9.1 Git basics for scientific workflow

Explanation

Git is a way to keep a history of a project. In scientific computing, Git is not only a software development tool. It is also a way to inspect what changed between calculations.

The minimum safety commands were introduced earlier in Minimal Git and diff safety. This page treats Git as part of a reproducible scientific workflow.

Official Git book:

Core ideas:

repository: project folder with history
commit: saved checkpoint
diff: what changed
history: sequence of saved checkpoints
working tree: files that may differ from the last commit

After an AI agent changes Rust code, read the diff before accepting the change. Check both scientific files and environment files such as Cargo.toml and Cargo.lock. A dependency change can affect numerical results even when the source code change looks small.

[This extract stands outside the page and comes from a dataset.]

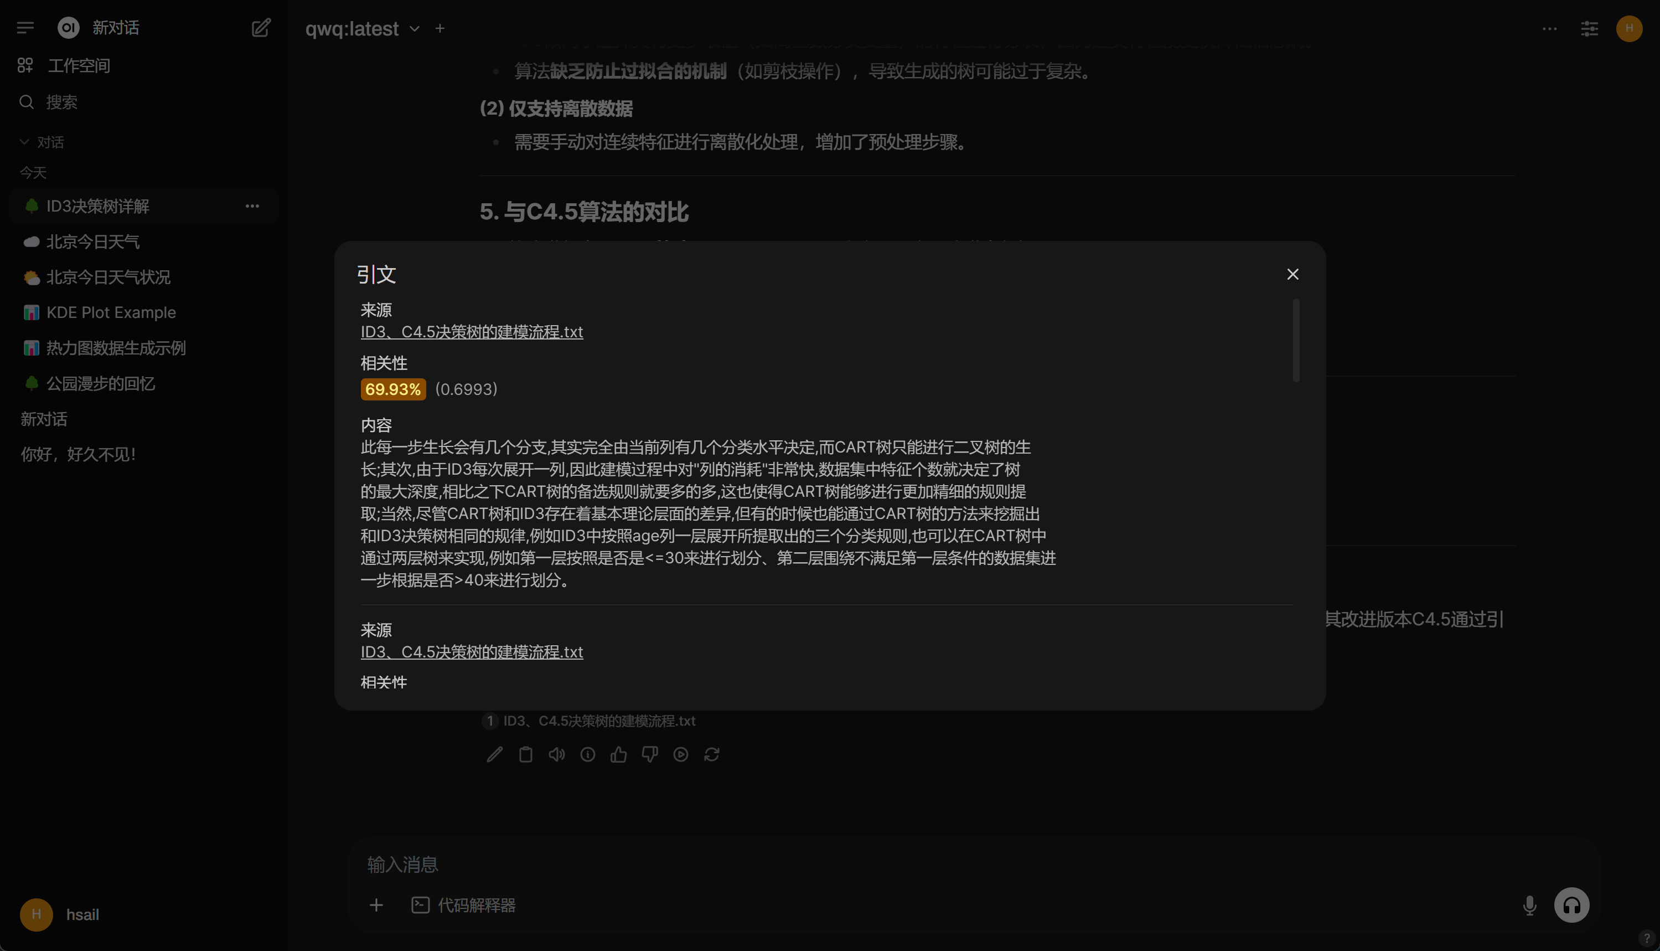Start a new chat with the pencil icon
The width and height of the screenshot is (1660, 951).
point(261,27)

Git does not replace result files. A reproducible calculation should still save the command, input parameters, result metadata, and output artifacts needed to inspect the run.

Things to look up

  • Repository
  • Commit
  • Diff
  • Git history
  • Working tree
  • Git remote
  • git clone
  • git push
  • Pull request
  • Cargo.lock

Exercise

Explain repository, commit, and diff in your own words. Then list what you should inspect after an AI agent changes a Rust scientific-coding project.

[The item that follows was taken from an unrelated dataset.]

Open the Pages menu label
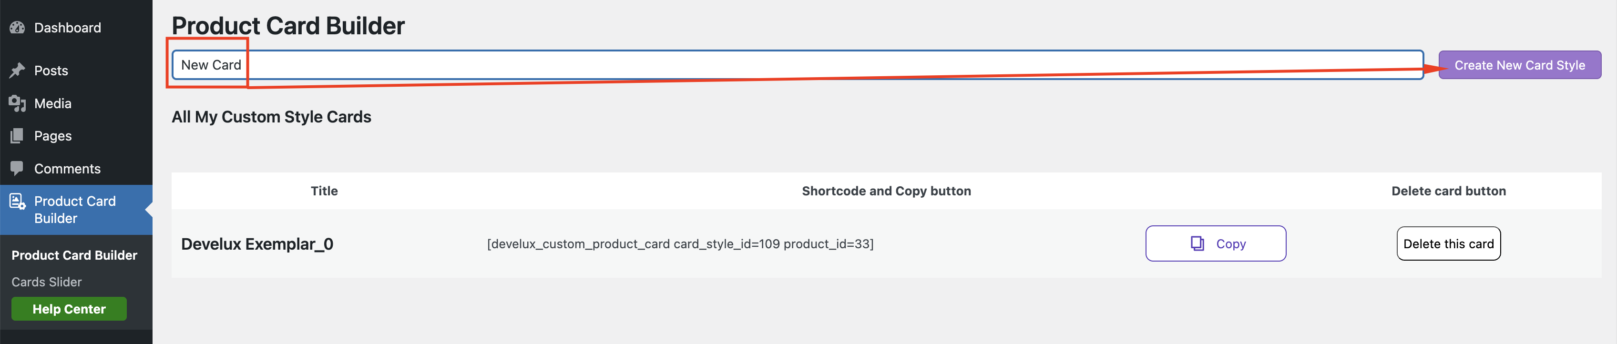1617x344 pixels. pos(53,136)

Advanced exercise: fork this repository on GitHub, clone your fork locally, make a small improvement to the lecture notes, push the change to your remote fork, and open one pull request. Before doing this exercise, look up fork, clone, remote, push, and pull request.

Notes for the exercise

  • A repository is a project folder with history.
  • A commit is a saved checkpoint.
  • A diff shows what changed.
  • Read the diff after AI-agent edits.
  • Check whether Cargo.toml or Cargo.lock changed.
  • Do not put a large unrelated set of changes into one commit.
  • In the advanced exercise, choose one small improvement so the pull request is easy to review.
  • The pull request description should explain what changed and why.